Plus loin, en revanche, « je » et « tu » sont des personnages : « je faisais partie de la délégation [...] – enfin non pas moi [...] toi – Federico Sánchez ». Il y a donc une seconde paire je/tu, distincte de la première, où je et tu font partie de l’action narrative, en tant que personnages. Il semblerait qu’une fois la correction apportée (« enfin non pas moi »), ce je n’ait plus vocation à reparaître – le tu de Federico Sánchez étant le personnage principal de l’Autobiographie 146 . Nous allons voir plus loin que cette opposition est pourtant répétée.

A ce stade, on peut donc distinguer deux paires je/tu, qui présentent le narrateur d’une part comme auteur du récit, d’autre part comme personnage. Mais ce narrateur n’est pas uniquement le « je » implicite dans l’adresse au personnage « tu ». A la fin de la parenthèse qui s’est ouverte dans la citation précédente, le « tu » apparaît également comme narrateur :

‘Dolores nous lut son petit papier annonçant sa démission irrévocable du poste de secrétaire général)
bon, ce que tu voulais dire, rappelle-toi, c’est qu’à ce moment là aussi la Pasionaria était nerveuse. (AFS10)’

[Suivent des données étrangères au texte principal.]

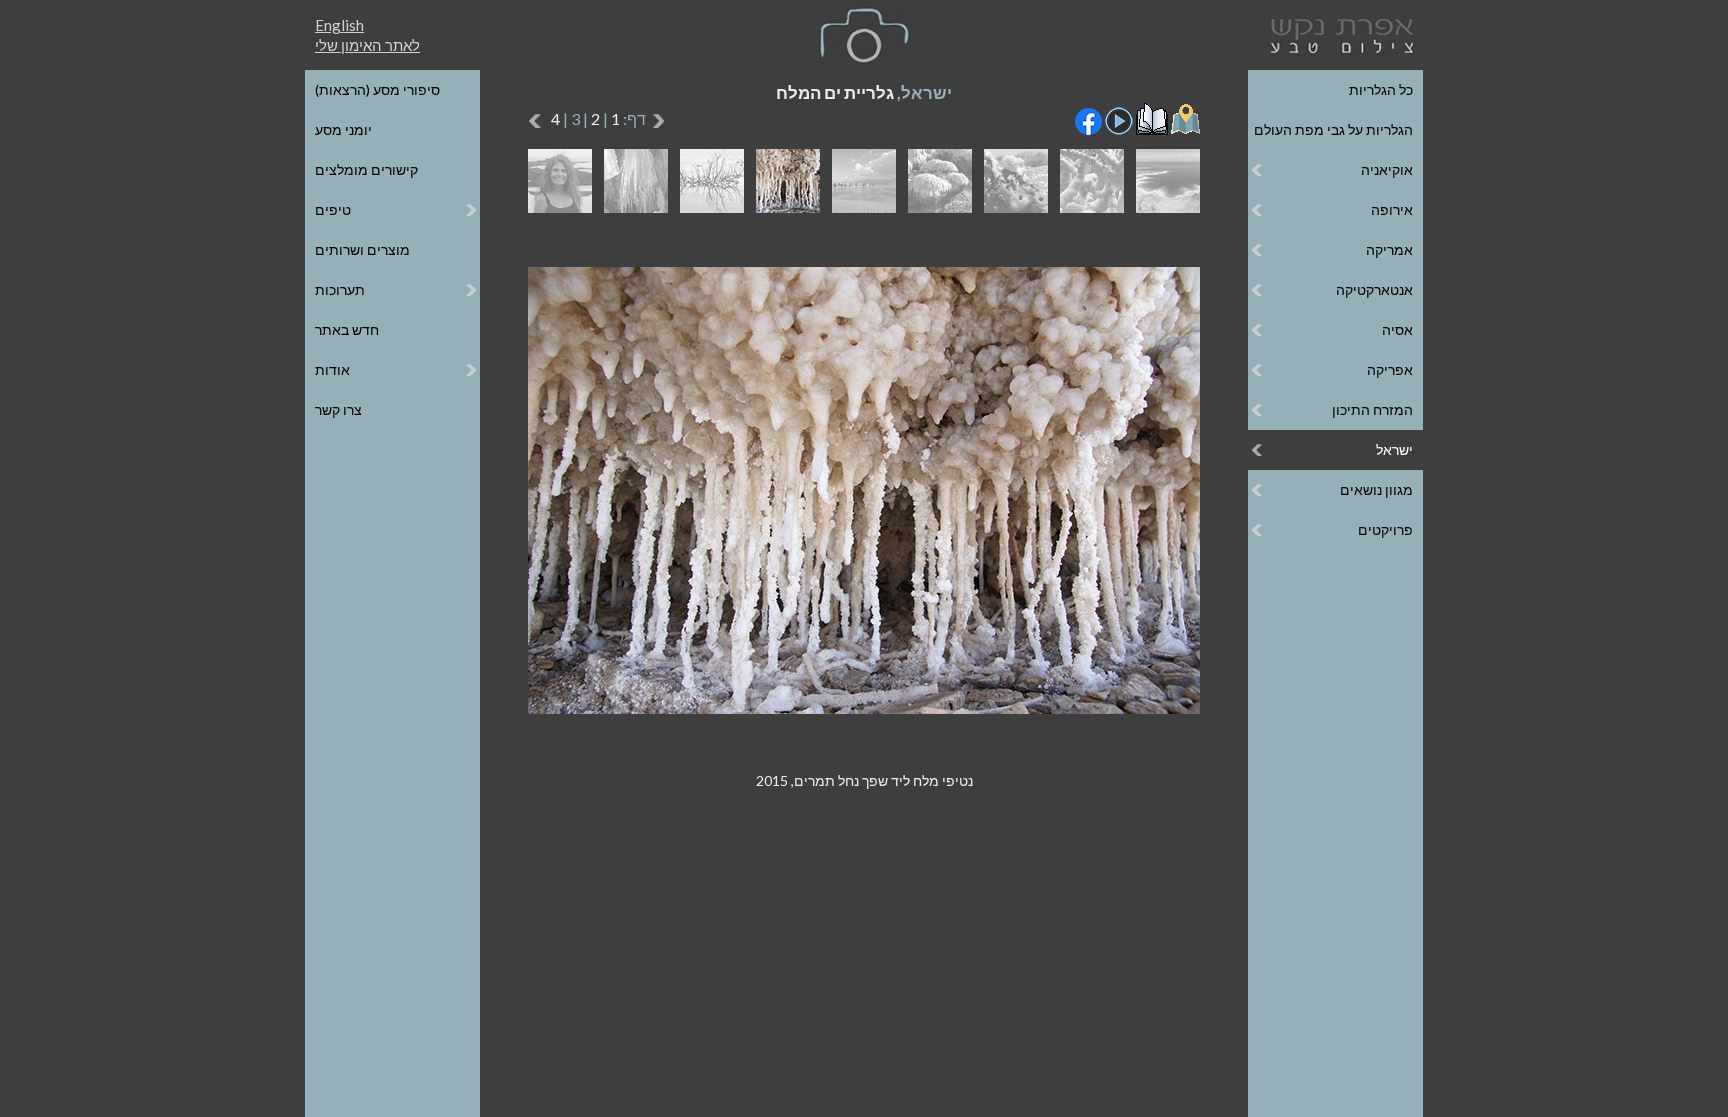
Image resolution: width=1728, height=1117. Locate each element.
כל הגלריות (1381, 89)
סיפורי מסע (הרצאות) (377, 89)
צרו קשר (338, 409)
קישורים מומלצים (366, 169)
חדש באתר (347, 329)
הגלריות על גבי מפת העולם (1333, 129)
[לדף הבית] (1338, 33)
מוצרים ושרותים (362, 249)
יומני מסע (343, 129)
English (339, 25)
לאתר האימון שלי (367, 45)
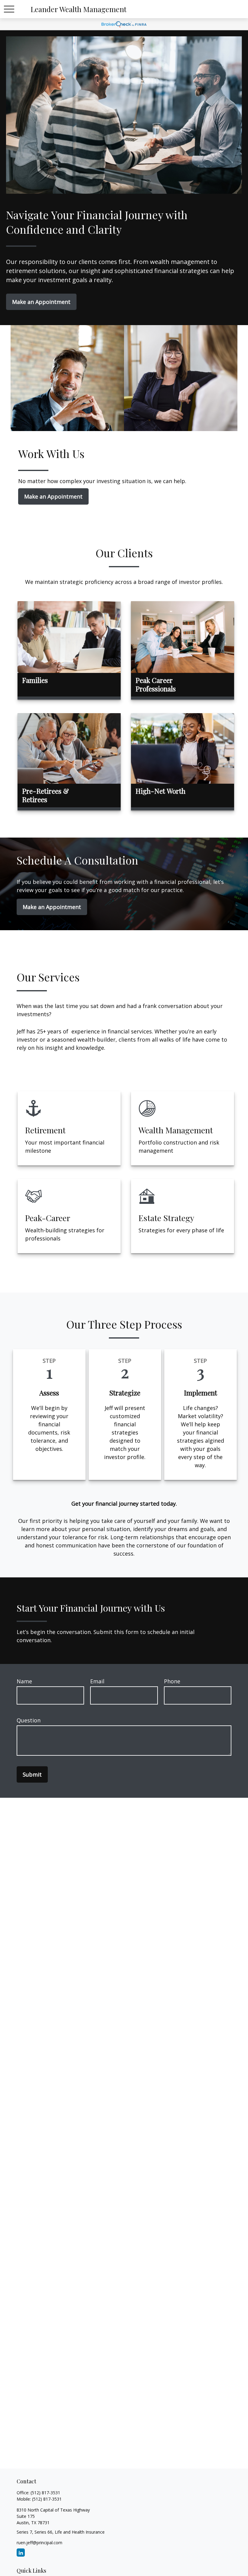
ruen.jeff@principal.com (39, 2542)
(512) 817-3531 (45, 2492)
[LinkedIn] (21, 2552)
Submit (32, 1774)
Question (29, 1720)
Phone (172, 1681)
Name (24, 1681)
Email (97, 1681)
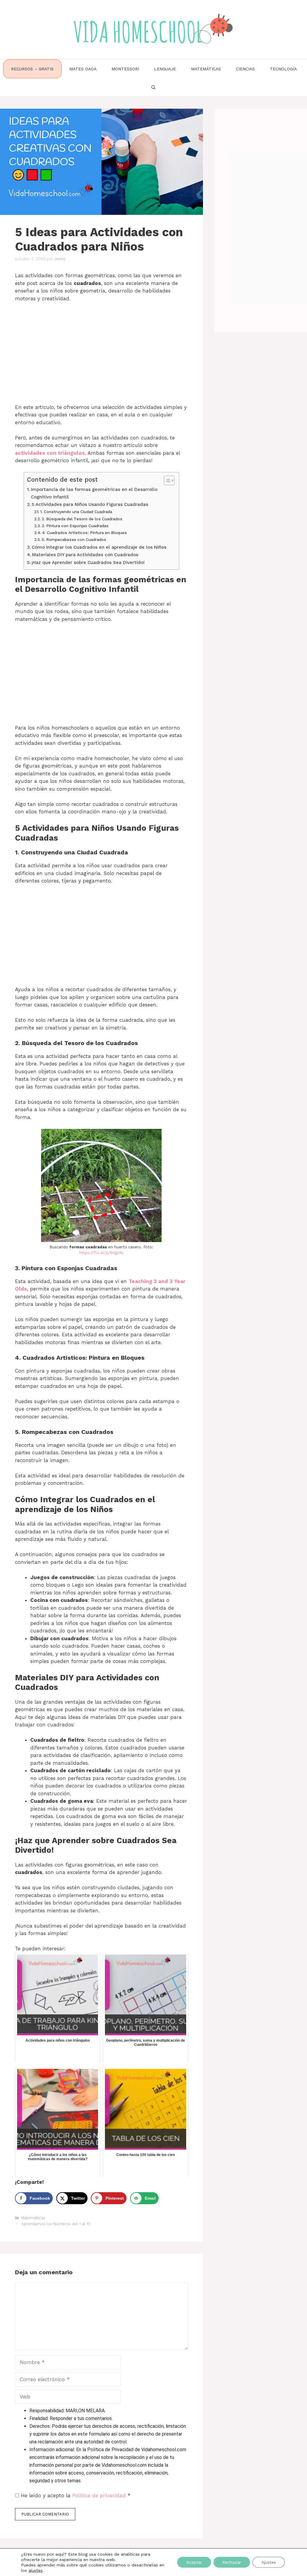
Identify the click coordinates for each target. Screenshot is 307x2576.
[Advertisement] (101, 352)
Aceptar (194, 2562)
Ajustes (268, 2562)
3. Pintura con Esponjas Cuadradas (75, 525)
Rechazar (231, 2562)
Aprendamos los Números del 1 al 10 (56, 2224)
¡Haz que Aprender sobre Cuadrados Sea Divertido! (88, 562)
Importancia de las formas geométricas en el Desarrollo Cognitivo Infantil (94, 493)
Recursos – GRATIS (32, 68)
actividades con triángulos (50, 453)
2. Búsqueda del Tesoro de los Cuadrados (82, 518)
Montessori (125, 68)
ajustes (35, 2570)
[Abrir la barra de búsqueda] (153, 87)
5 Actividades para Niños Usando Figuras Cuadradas (90, 504)
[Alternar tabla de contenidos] (166, 480)
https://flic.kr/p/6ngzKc (101, 1252)
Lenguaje (165, 68)
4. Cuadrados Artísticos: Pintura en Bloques (84, 532)
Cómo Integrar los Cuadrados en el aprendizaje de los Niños (99, 547)
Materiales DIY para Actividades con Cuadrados (85, 554)
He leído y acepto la (75, 2495)
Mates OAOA (83, 68)
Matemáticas (206, 68)
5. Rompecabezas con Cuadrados (74, 539)
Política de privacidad (99, 2495)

Le « tu » de « ce que tu voulais dire » est présenté comme source de l’énonciation. Il y a certes un « je » implicite qui l’invite à se rappeler – on ne sait pas trop depuis quel espace de la narration ce « je » s’exprime (la méta-narration ?) – mais celui-ci, en reconnaissant que tu voulait dire quelque chose, implique que tu est en train de dire, en train de narrer. C’est une troisième paire je/tu qui occupe la position de narrateur147.

La structure narrative s’articule donc autour de trois figures doubles qui renvoient, à travers la référence à la rédaction de « ces Mémoires » – du texte que l’on est en train de lire – à la double figure d’auteur que constituent Semprun et son alter ego, Federico Sánchez. La mise en scène de l’auteur prend en compte structurellement cette dualité, la reflète à tous les niveaux de la narration. C’est autour de cette dualité que va s’organiser également la définition générique du texte – dont on a vu qu’elle mettait en concurrence autobiographie et mémoires, mais qui relève également du roman.

Notes
141.

Cf I, 4), « Non pas son articulation, mais sa densité ».

142.

Avec l’accent sur le « u » : c’est ici l’auteur de langue espagnole qui est désigné. Je travaille avec la traduction française pour des raisons de cohérence linguistique, pour mon texte, mais avec un œil sur la version originale, au cas où des différences importantes mériteraient l’attention.

143.

Analogue à celle mise en place par Manuel Vázquez Montalbán dans Autobiografía del general Franco, Barcelona, Planeta,1992.

144.

Pour une étude de l’usage de la deuxième personne dans ce livre, je renvoie à Andrés Villagrá, « Actos performativos de la segunda persona autobiográfica : Jorge Semprún y Serrano Poncela », in Confluencia : Revista hispanica de cultura y literatura, vol. 6, n°1, automne 2000.

145.

Pour être précis : d’auteur mis en scène, c’est-à-dire d’une relation entre un double narrateur et une double image d’auteur dont l’un est supposé réel et l’autre supposé fictif, c’est-à-dire dont l’un est dans la réalité l’image fictive de l’autre. Tout cela est beaucoup plus compliqué à dire qu’à lire.

146.

Je parlerai dans un instant des différentes désignations génériques de ce texte. Il y a pour l’instant deux termes en compétition, autobiographie et mémoires.

147.

Et si ce je et ce tu se mettaient à dialoguer, comme cela s’esquisse ici, on pourrait penser à Enfance de Sarraute.